11. Hukuk Dairesi 2017/3586 E. , 2019/518 K.
"İçtihat Metni"MAHKEMESİ :TİCARET MAHKEMESİ
TÜRK MİLLETİ ADINA
Taraflar arasında görülen davada ... .... Asliye Ticaret Mahkemesi’nce verilen 30/05/2016 tarih ve 2009/344-2016/1084 sayılı kararın Yargıtayca incelenmesinin davalı şirket temsilcisi tarafından istenildiği ve temyiz dilekçesinin süresi içinde verildiği anlaşılmış olmakla, dava dosyası için Tetkik Hakimi ... tarafından düzenlenen rapor dinlendikten ve yine dosya içerisindeki dilekçe, layihalar, duruşma tutanakları ve tüm belgeler okunup, incelendikten sonra işin gereği görüşülüp, düşünüldü:
Davacı vekili, asıl ve birleşen davalarda, müvekkillerinin davalı şirketin ortağı olduğunu, şirketin kat karşılığı inşaat sözleşmeleri ile inşaat yapım işini üstlenen bir firma olduğunu, şirketle birleşen dava davalısı olan şahıslar arasında 29/11/2000 tarihinde kat karşılığı inşaat sözleşmesi akdedildiğini, anılan sözleşme kapsamında inşaat devam ederken ... ....Noterliğin’den keşide edilen 05/02/2007 tarihli fesihname ile sözleşmenin feshedildiğini, davalı ...’ın şirket karar defterinin 11.sayfasında yer alan 11 nolu 09/06/2004 tarihli ortaklar kurulu kararı ile müvekkillerinden ..."ın imzasını taklit ederek oy çokluğu ile kendisini müdür tayin ederek, sözleşmeyi feshettiğini, akabinde büyük bir kısmı biten inşaatın devamı için davalı ...’ın oğlunun hakim hissedarı olduğu dava dışı şirketle birleşen dava davalısı olan şahıslar arasında kat karşılığı inşaat sözleşmesi akdedildiğini, davalı ... tarafından yapılan sahtecilikle ilgili olarak suç duyurusunda bulunduklarını, yapılan soruşturma kapsamında alınan bilirkişi raporu neticesinde iptali talep edilen ortaklar kurulu kararı altındaki imzanın müvekkili ...’a ait olmadığının ./..

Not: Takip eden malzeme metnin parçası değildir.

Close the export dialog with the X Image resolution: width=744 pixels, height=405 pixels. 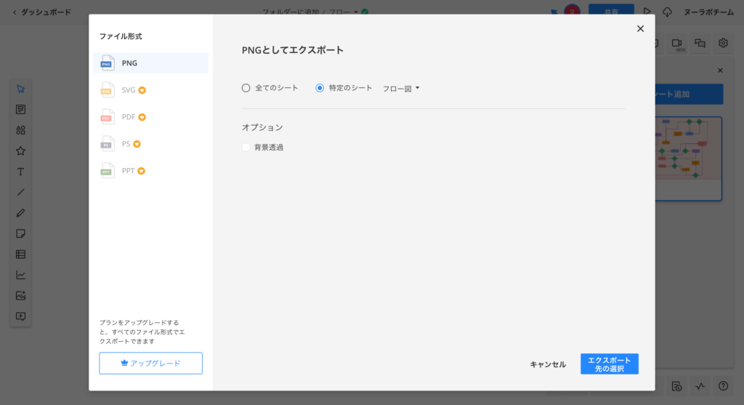point(640,28)
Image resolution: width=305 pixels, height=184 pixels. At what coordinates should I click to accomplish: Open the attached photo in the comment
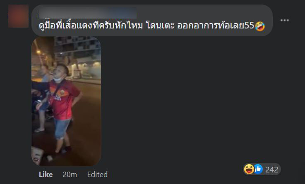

tespit edildiğini ileri sürerek, şirket yönetiminin müvekkillerine verilmesini, bu talebin kabul görmemesi halinde ise şirkete kayyum atanmasını ve 09.06.2004 tarihli ortaklar kurulu kararının iptalini istemiştir.
Asıl davada, davalılar davaya cevap vermemiştir.
Birleşen davada davalılar vekili, müvekkillerin davalı şirketin ortağı olmadığını, şirketin iç işleri kapsamında alınan ortaklar kurulu kararının sıhhati hakkında bilgi sahibi olmalarının mümkün olmadığını savunarak, davanın reddini talep etmiştir.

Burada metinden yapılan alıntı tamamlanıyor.